TASK TO COMPLETE: Start at the line containing "Screen dimensions: 343x308" and end after the line containing "Action: pos(87,161)". Can you rewrite these entries with "Materials List" switched to "Parts List", leaving everything else unchanged and omitting the pictures?

— START ENTRIES —

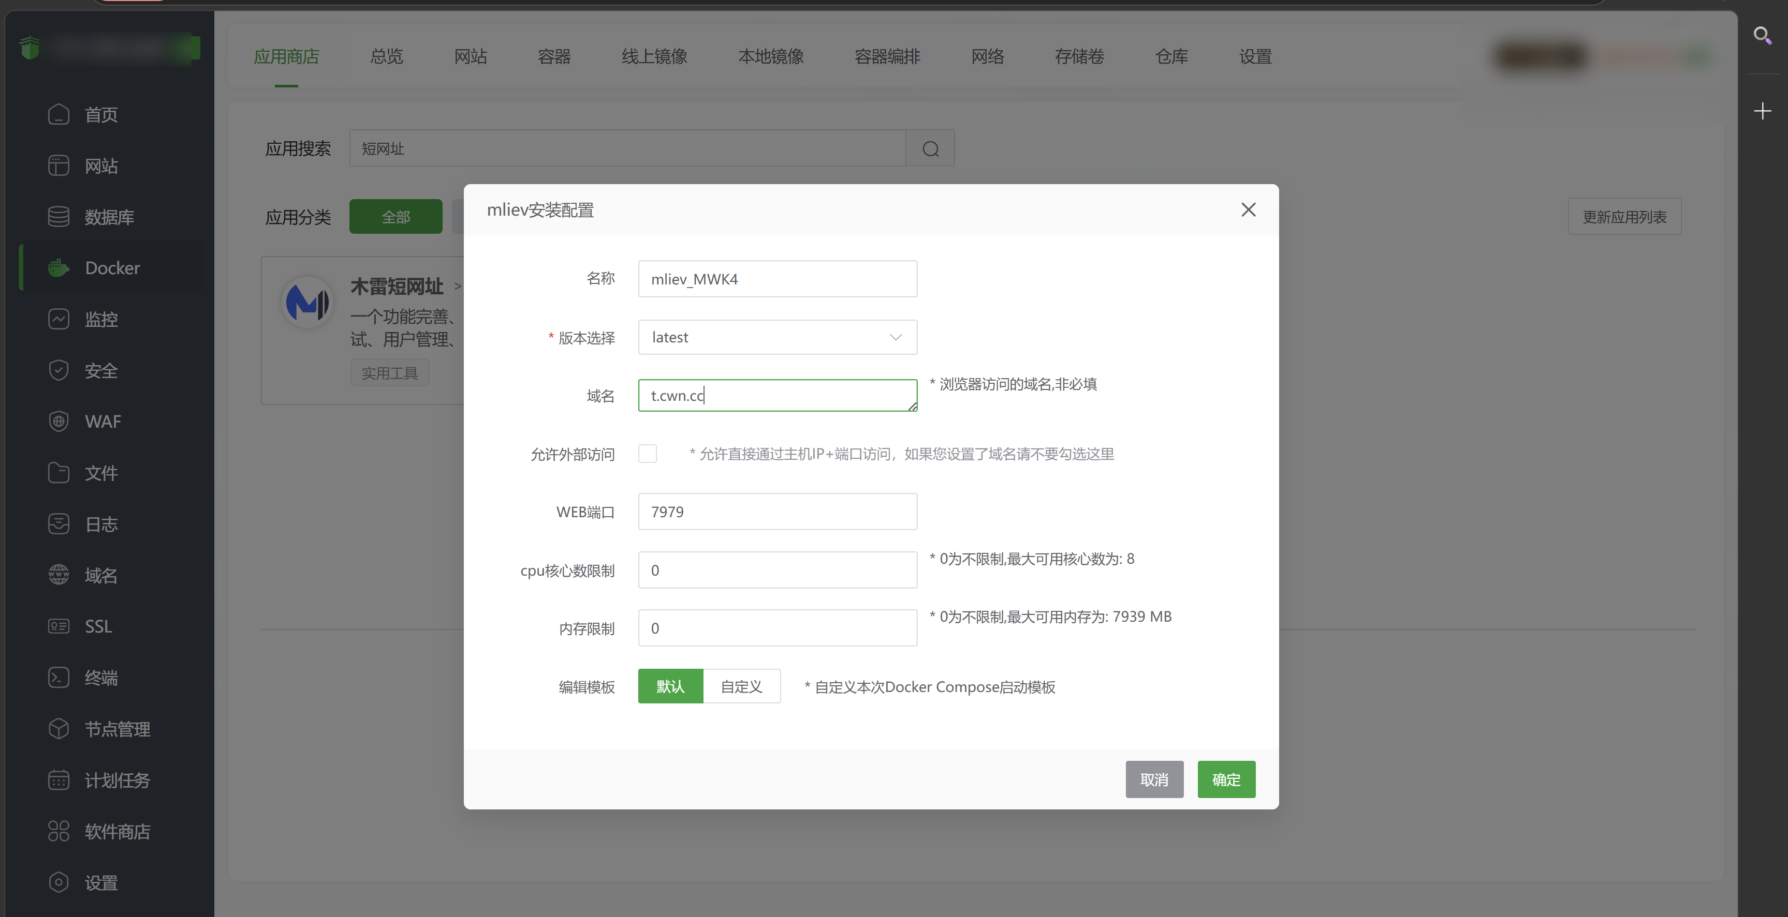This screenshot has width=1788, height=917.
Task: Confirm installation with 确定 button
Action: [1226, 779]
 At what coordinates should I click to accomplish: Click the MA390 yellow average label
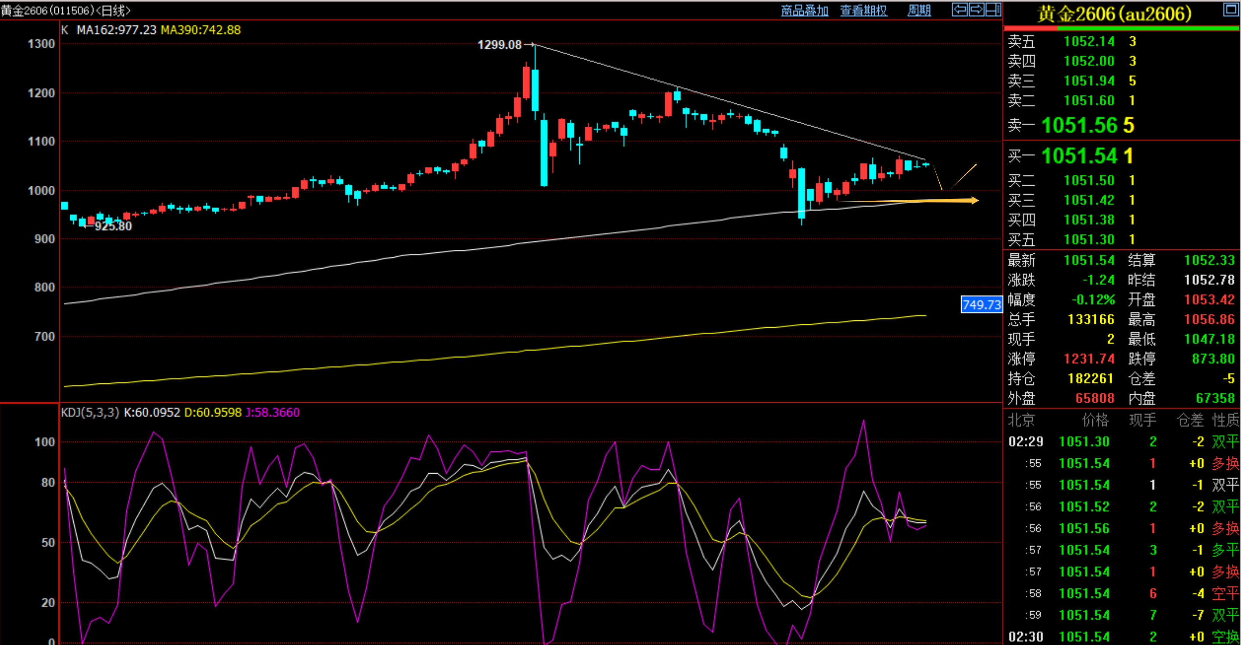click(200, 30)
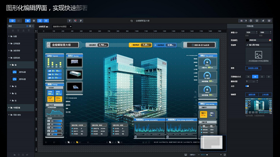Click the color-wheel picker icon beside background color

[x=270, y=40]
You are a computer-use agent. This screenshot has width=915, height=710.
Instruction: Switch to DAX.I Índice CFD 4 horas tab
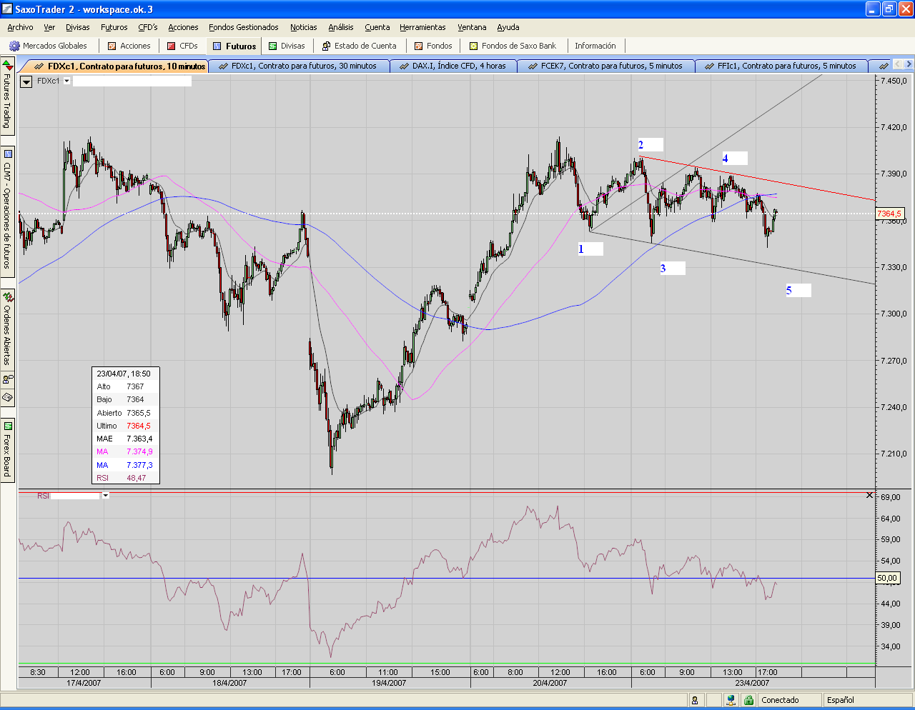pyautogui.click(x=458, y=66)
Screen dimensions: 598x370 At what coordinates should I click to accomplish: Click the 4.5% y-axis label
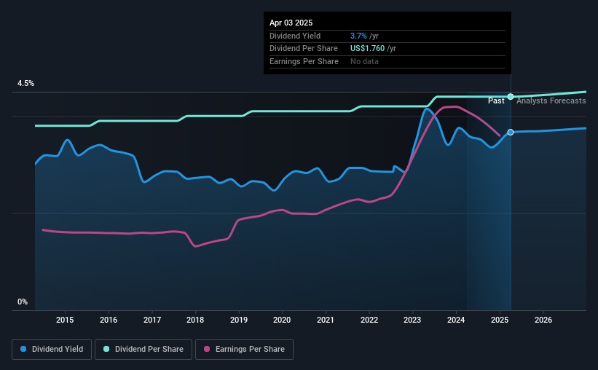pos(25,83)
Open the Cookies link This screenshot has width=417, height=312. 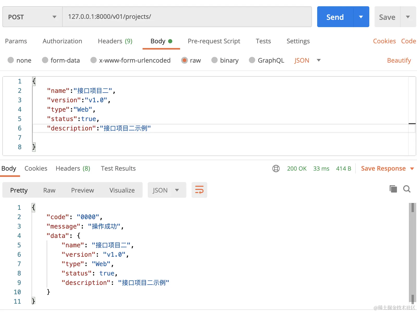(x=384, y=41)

— END ENTRIES —
— START ENTRIES —

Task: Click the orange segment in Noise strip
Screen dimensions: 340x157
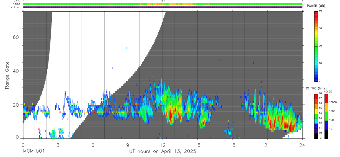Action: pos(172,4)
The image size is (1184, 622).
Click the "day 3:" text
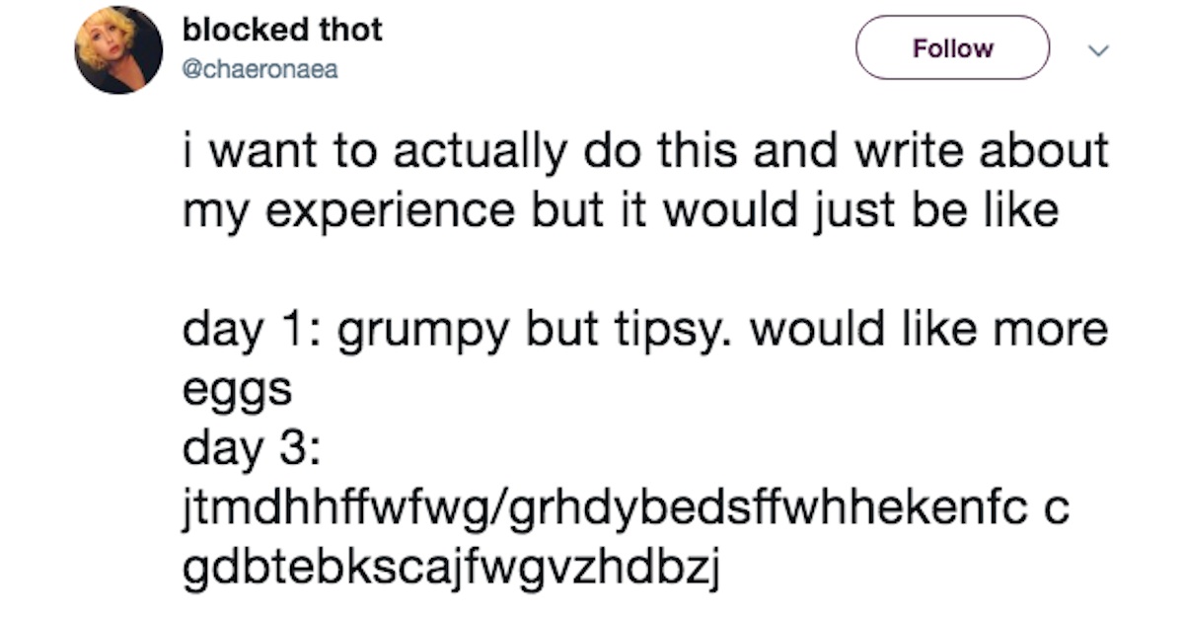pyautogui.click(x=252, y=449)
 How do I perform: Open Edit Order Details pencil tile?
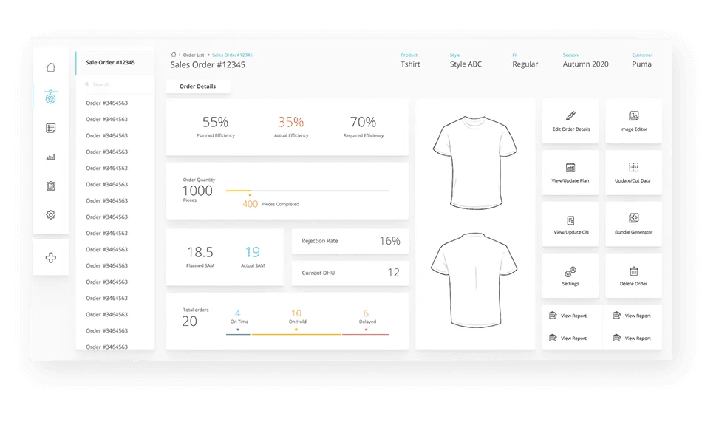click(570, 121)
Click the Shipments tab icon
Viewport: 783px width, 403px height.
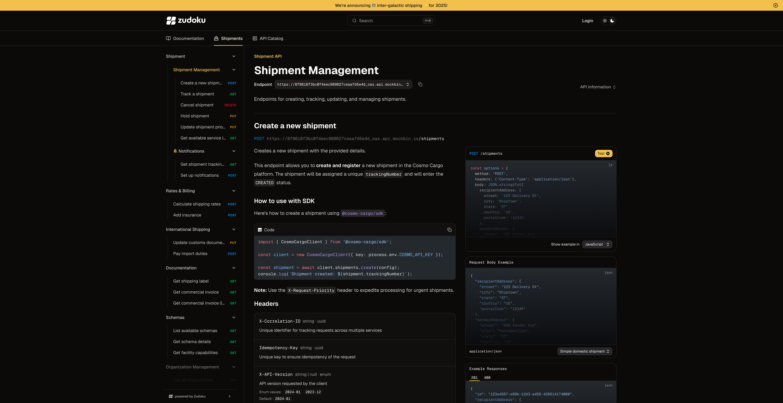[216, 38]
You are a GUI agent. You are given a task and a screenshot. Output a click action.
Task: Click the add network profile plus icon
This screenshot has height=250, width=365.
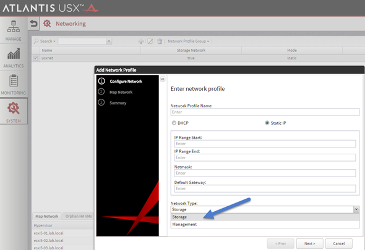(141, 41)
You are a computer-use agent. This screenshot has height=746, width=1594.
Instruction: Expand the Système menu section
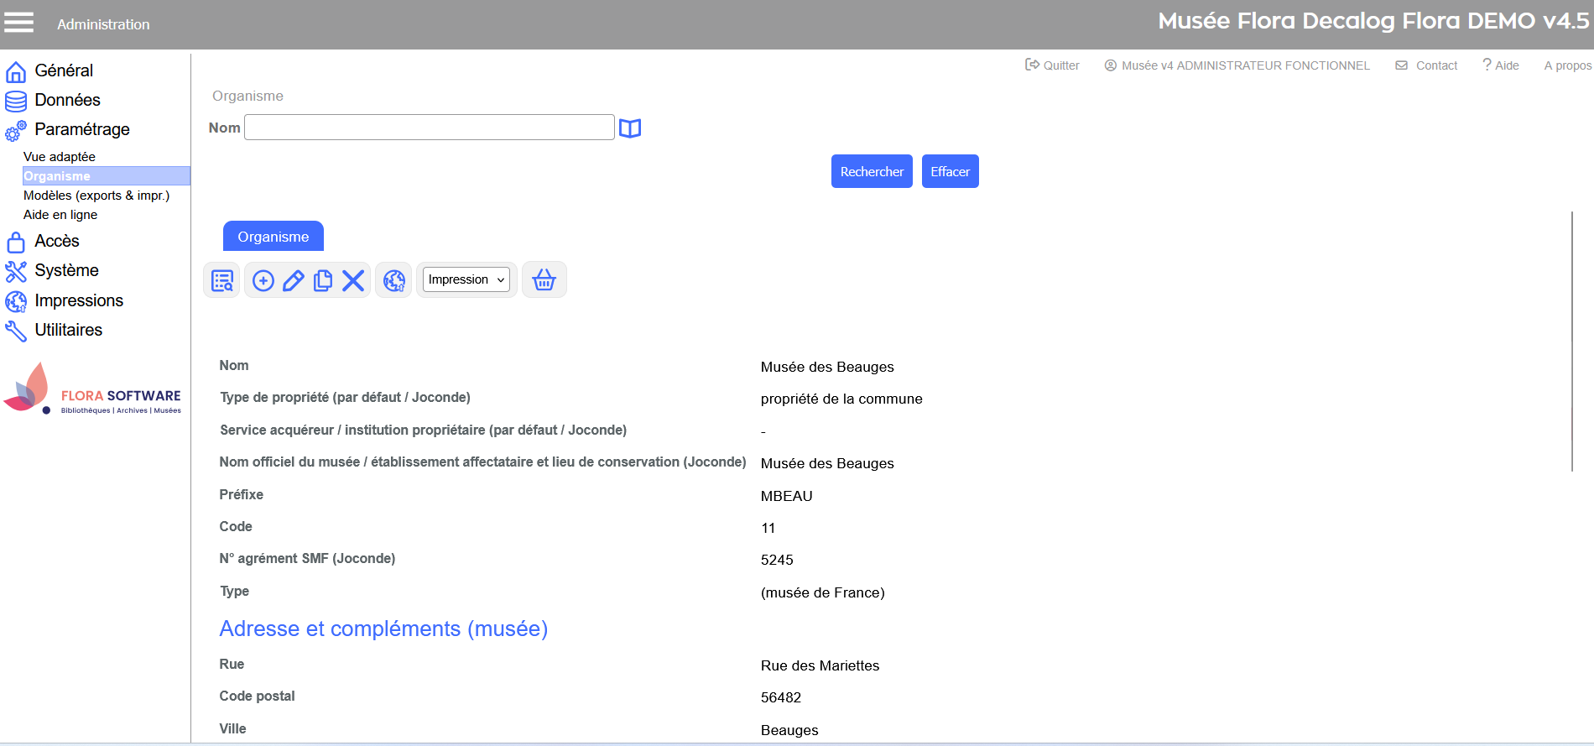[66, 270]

— END ENTRIES —
— START ENTRIES —

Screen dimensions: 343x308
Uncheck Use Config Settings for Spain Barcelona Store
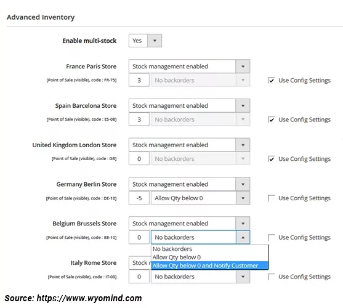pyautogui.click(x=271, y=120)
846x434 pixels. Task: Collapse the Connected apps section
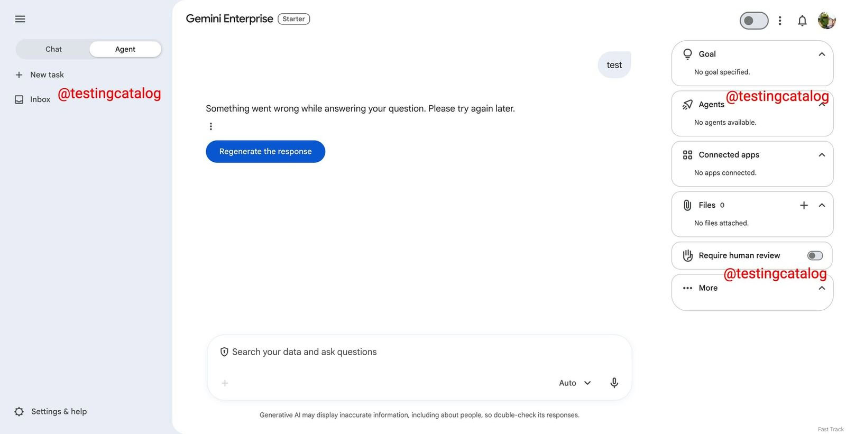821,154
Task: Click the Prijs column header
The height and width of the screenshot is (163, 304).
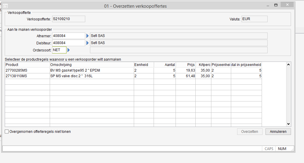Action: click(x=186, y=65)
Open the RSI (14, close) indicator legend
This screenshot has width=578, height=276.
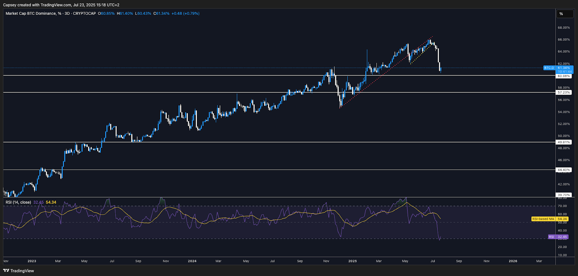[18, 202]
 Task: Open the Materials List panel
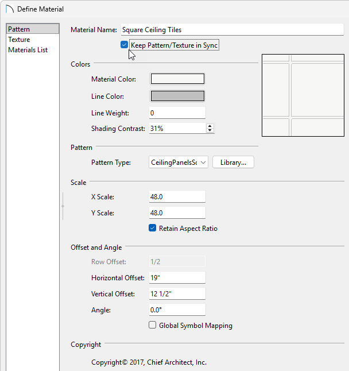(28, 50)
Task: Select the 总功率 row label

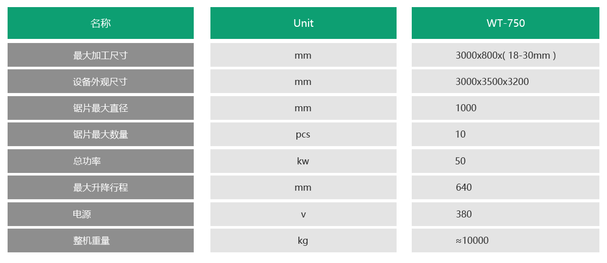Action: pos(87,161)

— END ENTRIES —

EXERCISE OUTPUT:
Screen dimensions: 343x308
Uncheck Use Config Settings for Spain Barcelona Store
pyautogui.click(x=271, y=120)
846x434 pixels. Task: Collapse the Connected apps section
821,154
Task: Click the Prijs column header
The height and width of the screenshot is (163, 304).
Action: click(x=186, y=65)
Open the RSI (14, close) indicator legend
This screenshot has width=578, height=276.
[18, 202]
 Task: Open the Parts List panel
(28, 50)
Task: Select the 总功率 row label

Action: pos(87,161)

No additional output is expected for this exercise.